[Records from a dataset]
-- -- --

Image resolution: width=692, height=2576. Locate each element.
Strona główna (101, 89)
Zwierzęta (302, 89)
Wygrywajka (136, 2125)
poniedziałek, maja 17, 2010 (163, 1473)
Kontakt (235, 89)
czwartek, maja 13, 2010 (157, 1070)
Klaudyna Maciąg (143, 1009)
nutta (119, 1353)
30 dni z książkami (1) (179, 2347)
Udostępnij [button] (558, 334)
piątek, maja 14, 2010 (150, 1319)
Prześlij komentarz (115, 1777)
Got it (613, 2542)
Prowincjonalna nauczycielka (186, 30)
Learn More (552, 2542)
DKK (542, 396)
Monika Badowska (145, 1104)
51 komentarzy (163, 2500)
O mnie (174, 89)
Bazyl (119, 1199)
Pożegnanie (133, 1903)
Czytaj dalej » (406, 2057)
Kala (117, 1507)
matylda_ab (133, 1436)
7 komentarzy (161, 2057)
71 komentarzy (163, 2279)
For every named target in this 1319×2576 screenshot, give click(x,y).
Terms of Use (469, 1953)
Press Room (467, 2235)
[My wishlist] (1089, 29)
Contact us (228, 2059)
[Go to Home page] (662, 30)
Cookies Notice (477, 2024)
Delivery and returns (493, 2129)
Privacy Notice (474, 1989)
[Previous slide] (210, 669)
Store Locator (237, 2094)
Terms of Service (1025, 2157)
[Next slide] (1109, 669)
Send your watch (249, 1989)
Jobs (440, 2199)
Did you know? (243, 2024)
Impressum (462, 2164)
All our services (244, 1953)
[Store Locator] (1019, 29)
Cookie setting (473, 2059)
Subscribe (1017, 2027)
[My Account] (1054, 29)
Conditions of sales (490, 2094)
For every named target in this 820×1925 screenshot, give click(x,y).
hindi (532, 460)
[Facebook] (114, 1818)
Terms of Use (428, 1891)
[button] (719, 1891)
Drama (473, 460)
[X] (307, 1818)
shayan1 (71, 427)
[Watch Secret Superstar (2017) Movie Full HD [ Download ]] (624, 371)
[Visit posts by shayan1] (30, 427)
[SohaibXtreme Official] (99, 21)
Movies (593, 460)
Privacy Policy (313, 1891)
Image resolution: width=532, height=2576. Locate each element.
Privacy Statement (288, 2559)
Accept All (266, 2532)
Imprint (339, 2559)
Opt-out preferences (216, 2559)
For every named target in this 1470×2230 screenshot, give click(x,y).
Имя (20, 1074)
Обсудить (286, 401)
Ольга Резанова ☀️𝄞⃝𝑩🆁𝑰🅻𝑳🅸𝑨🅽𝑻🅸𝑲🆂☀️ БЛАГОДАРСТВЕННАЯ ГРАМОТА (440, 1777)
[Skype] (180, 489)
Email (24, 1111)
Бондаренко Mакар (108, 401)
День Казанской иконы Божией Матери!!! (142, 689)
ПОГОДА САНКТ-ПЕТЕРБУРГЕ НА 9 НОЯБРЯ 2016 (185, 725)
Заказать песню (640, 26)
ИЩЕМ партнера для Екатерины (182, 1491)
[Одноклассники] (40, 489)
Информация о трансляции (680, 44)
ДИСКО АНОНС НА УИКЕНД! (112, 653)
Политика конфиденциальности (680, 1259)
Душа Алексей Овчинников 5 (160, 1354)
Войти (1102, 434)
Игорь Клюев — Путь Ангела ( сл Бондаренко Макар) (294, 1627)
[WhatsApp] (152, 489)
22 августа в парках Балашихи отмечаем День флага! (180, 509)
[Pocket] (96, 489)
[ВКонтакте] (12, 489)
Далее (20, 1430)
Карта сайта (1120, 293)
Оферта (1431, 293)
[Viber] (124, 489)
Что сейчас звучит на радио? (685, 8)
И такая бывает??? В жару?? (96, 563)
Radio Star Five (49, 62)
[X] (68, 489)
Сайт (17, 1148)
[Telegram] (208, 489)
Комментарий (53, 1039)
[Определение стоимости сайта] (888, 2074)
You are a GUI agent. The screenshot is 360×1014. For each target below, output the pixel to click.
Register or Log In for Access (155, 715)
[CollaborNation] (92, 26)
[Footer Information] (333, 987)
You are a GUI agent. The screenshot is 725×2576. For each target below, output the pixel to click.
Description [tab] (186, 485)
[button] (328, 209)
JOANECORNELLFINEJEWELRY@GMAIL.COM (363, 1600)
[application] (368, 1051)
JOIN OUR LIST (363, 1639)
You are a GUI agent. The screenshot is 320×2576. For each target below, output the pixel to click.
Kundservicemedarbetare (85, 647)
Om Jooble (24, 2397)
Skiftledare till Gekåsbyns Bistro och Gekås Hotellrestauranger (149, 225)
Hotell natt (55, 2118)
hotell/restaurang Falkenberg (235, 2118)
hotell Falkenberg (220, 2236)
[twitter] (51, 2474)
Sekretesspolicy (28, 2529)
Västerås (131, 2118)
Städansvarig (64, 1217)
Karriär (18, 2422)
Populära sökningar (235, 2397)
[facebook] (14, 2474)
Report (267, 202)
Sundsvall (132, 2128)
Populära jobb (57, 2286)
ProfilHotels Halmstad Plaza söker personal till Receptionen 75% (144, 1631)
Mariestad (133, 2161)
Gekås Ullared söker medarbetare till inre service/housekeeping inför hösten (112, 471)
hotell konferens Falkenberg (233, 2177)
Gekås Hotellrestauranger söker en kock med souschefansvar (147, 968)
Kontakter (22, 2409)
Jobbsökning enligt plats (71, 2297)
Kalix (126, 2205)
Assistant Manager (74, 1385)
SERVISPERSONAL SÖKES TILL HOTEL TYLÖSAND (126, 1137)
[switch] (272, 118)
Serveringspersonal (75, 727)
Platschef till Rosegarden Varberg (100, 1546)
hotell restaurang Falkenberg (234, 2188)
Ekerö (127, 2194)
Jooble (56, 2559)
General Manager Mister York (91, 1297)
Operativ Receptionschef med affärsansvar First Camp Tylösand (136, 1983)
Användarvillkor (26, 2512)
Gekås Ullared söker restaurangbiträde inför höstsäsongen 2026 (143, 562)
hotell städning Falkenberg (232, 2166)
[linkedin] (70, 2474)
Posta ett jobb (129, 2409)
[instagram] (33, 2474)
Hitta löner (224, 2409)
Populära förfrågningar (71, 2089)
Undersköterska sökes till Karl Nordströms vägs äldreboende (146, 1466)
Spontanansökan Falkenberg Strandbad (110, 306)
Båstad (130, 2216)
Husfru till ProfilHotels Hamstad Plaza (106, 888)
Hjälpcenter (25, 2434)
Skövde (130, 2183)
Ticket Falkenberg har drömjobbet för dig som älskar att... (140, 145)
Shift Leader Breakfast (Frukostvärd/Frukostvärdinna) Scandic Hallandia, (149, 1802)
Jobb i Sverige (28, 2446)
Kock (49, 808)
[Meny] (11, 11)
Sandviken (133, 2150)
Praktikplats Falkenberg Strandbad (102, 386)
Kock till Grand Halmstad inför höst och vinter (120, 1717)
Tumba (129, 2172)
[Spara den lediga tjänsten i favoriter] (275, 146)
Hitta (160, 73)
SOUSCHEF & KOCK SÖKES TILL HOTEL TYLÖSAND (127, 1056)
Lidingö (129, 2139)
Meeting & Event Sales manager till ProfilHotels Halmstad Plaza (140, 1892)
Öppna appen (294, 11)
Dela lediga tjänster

-- -- --

> **Exercise directions**: Write out every line from the data above that includes "Plaza".

> **Exercise output**:
ProfilHotels Halmstad Plaza söker personal till Receptionen 75% (144, 1631)
Husfru till ProfilHotels Hamstad Plaza (106, 888)
Meeting & Event Sales manager till ProfilHotels Halmstad Plaza (140, 1892)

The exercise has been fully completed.